The first parish Mass at the infant settlement of St. Augustine, on Sept. 8, 1565, was celebrated alfresco, under an azure sky, before a rustic altar fashioned from logs. That Mass on the grass took place before the first step was taken to build a human habitation, leading the late 19th century Catholic historian John Gilmary Shea to observe, “The altar was older than the hearth.”
This drawing, from about 1593, depicts the parish church, Nuestra Señora de los Remedios, at St. Augustine, Fla.
While a church and living quarters were being erected, the large congregation of 800 persons continued to worship out-of-doors. Even the completed first church could not contain all the members of the community at one time. Early buildings were of wattle-and-daub (cuje y embarrado) construction: upright wood poles were joined by a lattice work over which river mud was spread. When the mud dried it was covered inside and out with whitewash. Like the surrounding natives, the Spanish used palm thatch for roofing.
The first churches stood adjacent to the Nombre de Dios (Name of God) site where Pedro Menéndez de Avilés and his settlers had made their landing. For a six-year period beginning in 1566 the community lived and worshipped eastward across the Matanzas River. In 1572, St. Augustine relocated to the mainland site it occupies today. There, at the southeast corner of the central plaza that one sees today, a relatively large parish church was erected under the patronage of Nuestra Señora de los Remedios (Our Lady of Healing). That riverfront building was constructed of vertical wood planks with a thatch roof. No glass of any kind was used in the windows. A cross and weathervane surmounted the façade. To one side stood an open timber belfry (campanario) with four bells. When completed, Los Remedios was the first parish church in the country that we know of by name; as it was also the only church in existence north of Mexico.

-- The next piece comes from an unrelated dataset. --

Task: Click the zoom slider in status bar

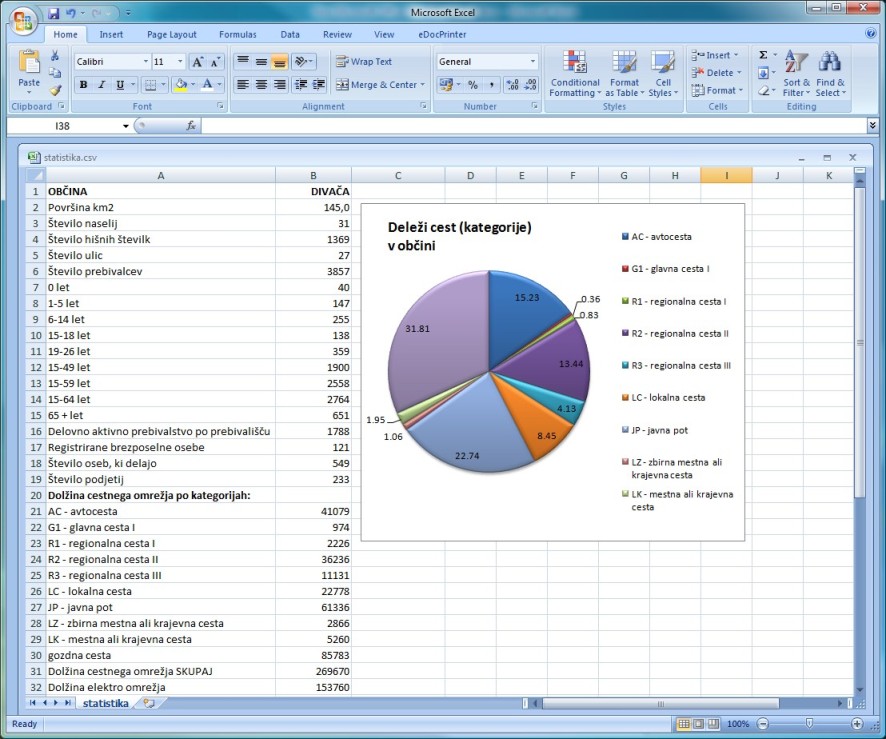Action: pos(808,724)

Like the rest of St. Augustine, the parish church was ransacked and burned by an English pirate force under Francis Drake in 1586. Los Remedios was reconstructed in wood, as before. (By that date the Spaniards knew of the existence of coquina shell rock which abounded beneath the sands of Anastasia Island across the river, but they had no tools as yet with which to quarry it.) The church fell victim to accidental fire in 1599 and was rebuilt in 1605.
Toward the close of the 16th century the parish undertook the construction of a hospital and chapel dedicated to Nuestra Señora de la Soledad (Our Lady of Solitude). Completed in 1598, on a site opposite today’s St. Joseph Convent on south St. George Street, Soledad was the first hospital in what is now the United States. The building would serve that purpose for most of the next century. In 1702 St. Augustine was set on fire by an English force out of Carolina, and Soledad was one of the few structures left standing. From that year until 1764 the hospital and chapel would serve as the parish church.